-- START TEXT SHOWN --

11.8 C
London
Friday, May 15, 2026

Missions to Ocean Moons Face a Strange Hazard Scientists Didn’t Expect

- Advertisement - Demo


Of the hundreds of confirmed moons orbiting Jupiter and Saturn, NASA describes Europa and Enceladus as “promising” and “compelling.” Researchers suspect that these icy moons have liquid water oceans beneath their frozen surface, making them top research targets for big stakeholders like ESA or NASA. But a new study identifies a strange hazard for ocean-moon-bound missions: “fluffy” ice.

If, as researchers predict, cryovolcanic eruptions contribute to the formation of the moons’ icy shells, the extremely low pressures would generate a layered, highly porous ice with a texture reminiscent of, well, a croissant. In a recent Earth and Planetary Science Letters paper, the team describes a vacuum chamber experiment that simulated the low-gravity environment of Jupiter’s Europa and Saturn’s Enceladus. According to the tests, on (mock) Europa, water freezes into brittle sheets around 7.8 inches (20 centimeters), whereas on (mock) Enceladus these sheets can grow up to 787 feet (20 meters) thick.

-- END TEXT SHOWN --
-- START ROWS --

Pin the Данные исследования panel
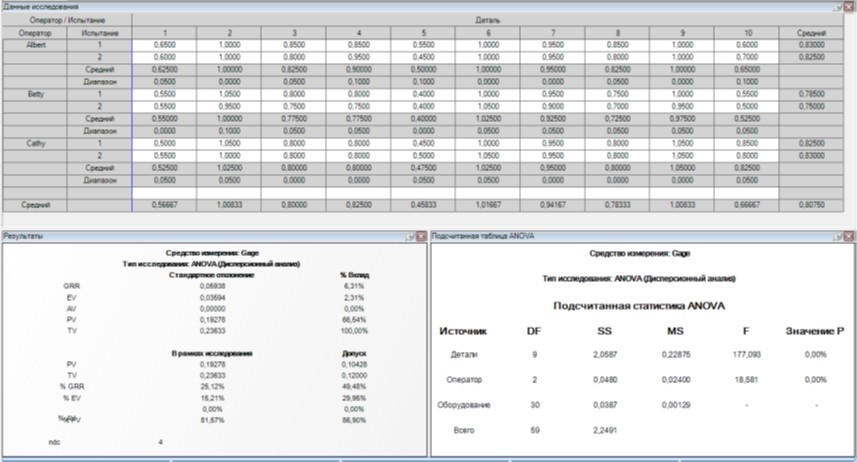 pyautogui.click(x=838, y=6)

-- END ROWS --
-- START ROWS --

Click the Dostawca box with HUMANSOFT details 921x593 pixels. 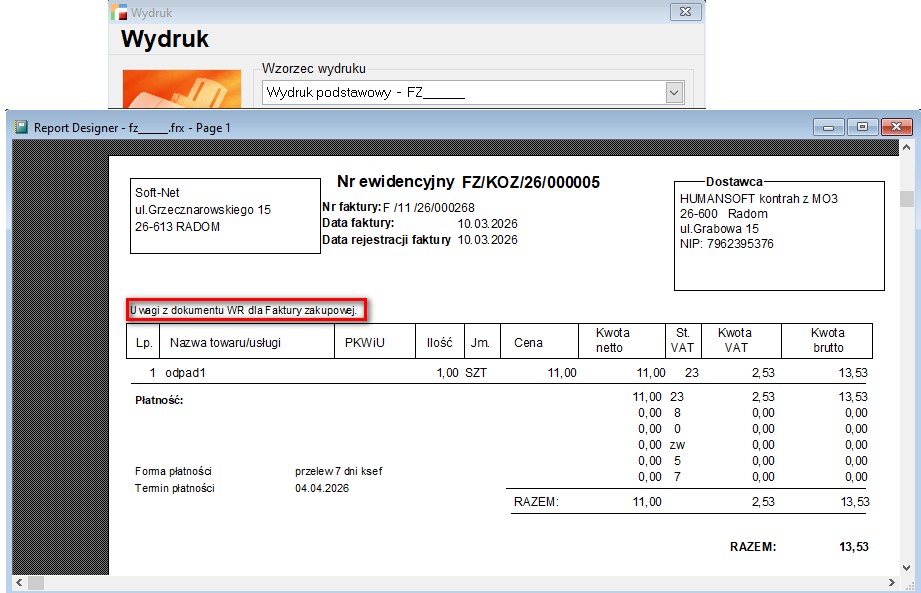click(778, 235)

-- END ROWS --

- **WHAT IS BEING ASKED**: What strange hazard does the new study in the ocean moons article identify for missions bound for those moons?

- **TASK SOLUTION**: "Fluffy" ice.